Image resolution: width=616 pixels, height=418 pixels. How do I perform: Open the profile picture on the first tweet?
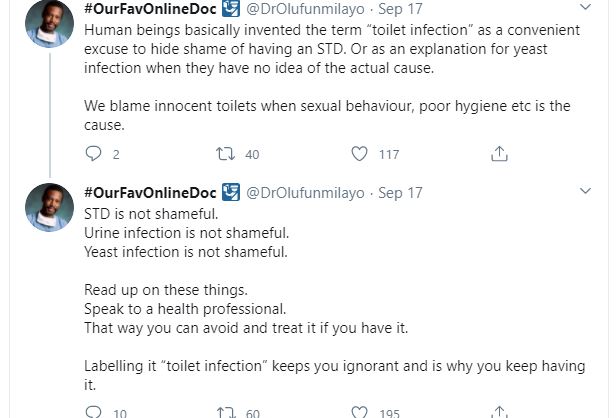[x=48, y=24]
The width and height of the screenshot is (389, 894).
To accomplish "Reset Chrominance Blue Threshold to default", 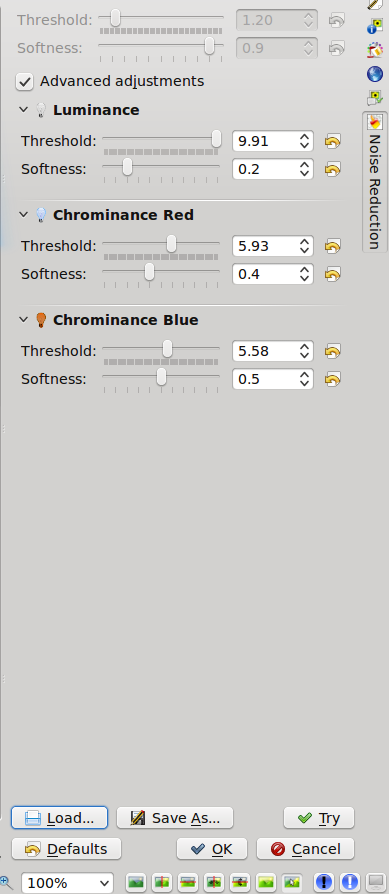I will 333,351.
____________
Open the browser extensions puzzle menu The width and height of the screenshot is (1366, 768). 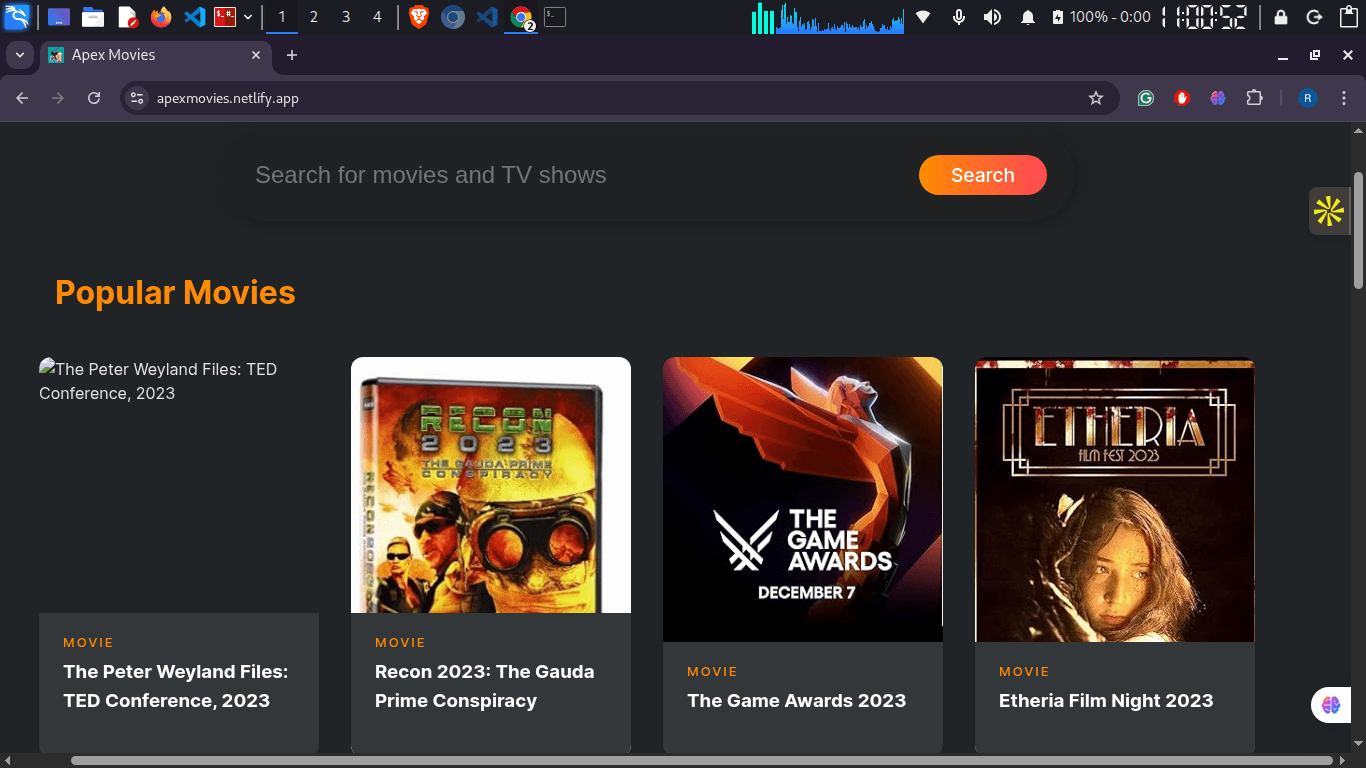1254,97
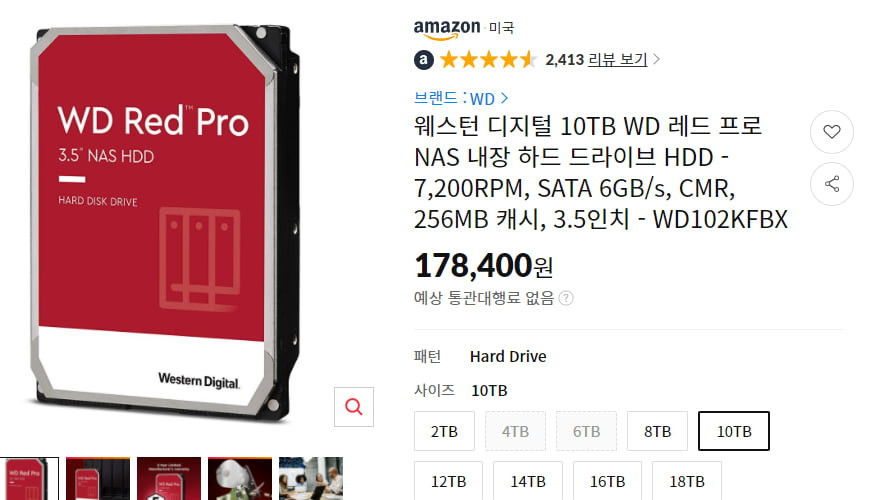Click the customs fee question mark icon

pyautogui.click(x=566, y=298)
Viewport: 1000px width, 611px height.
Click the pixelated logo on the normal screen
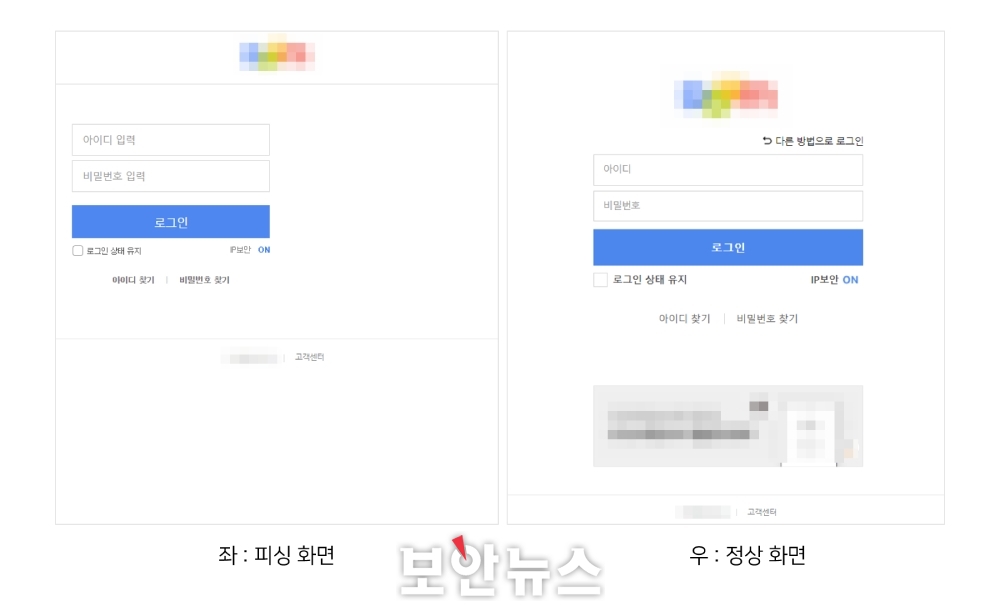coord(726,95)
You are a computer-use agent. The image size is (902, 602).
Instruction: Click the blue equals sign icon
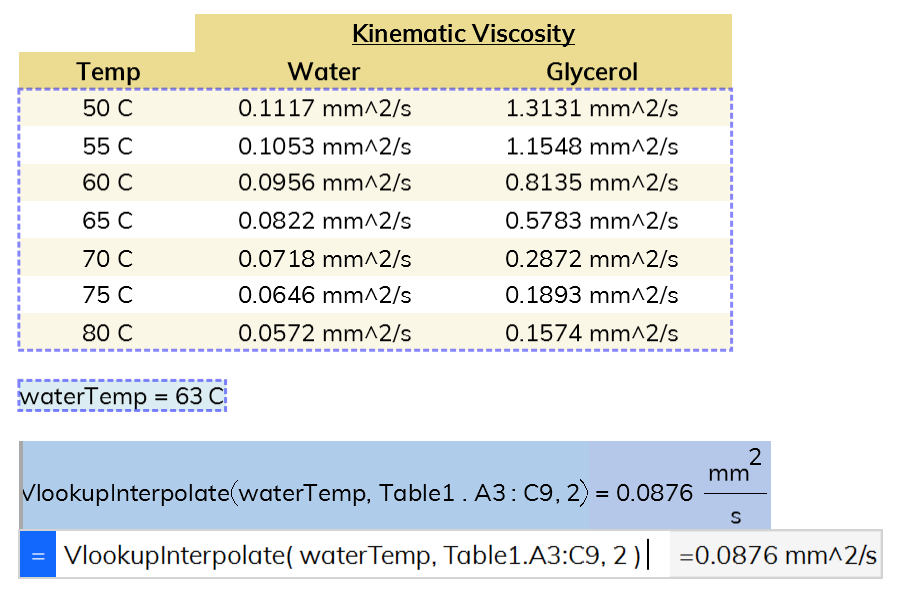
____________
=== Task to complete ===
Both the line containing "Click the pixelated logo on the normal screen" and the line containing "Instruction: Click the blue equals sign icon" above belong in the output, as do the lines between them. Print them exactly, without pictures.

=== Result for this exercise ===
Click the pixelated logo on the normal screen
coord(726,95)
You are a computer-use agent. The image size is (902, 602).
Instruction: Click the blue equals sign icon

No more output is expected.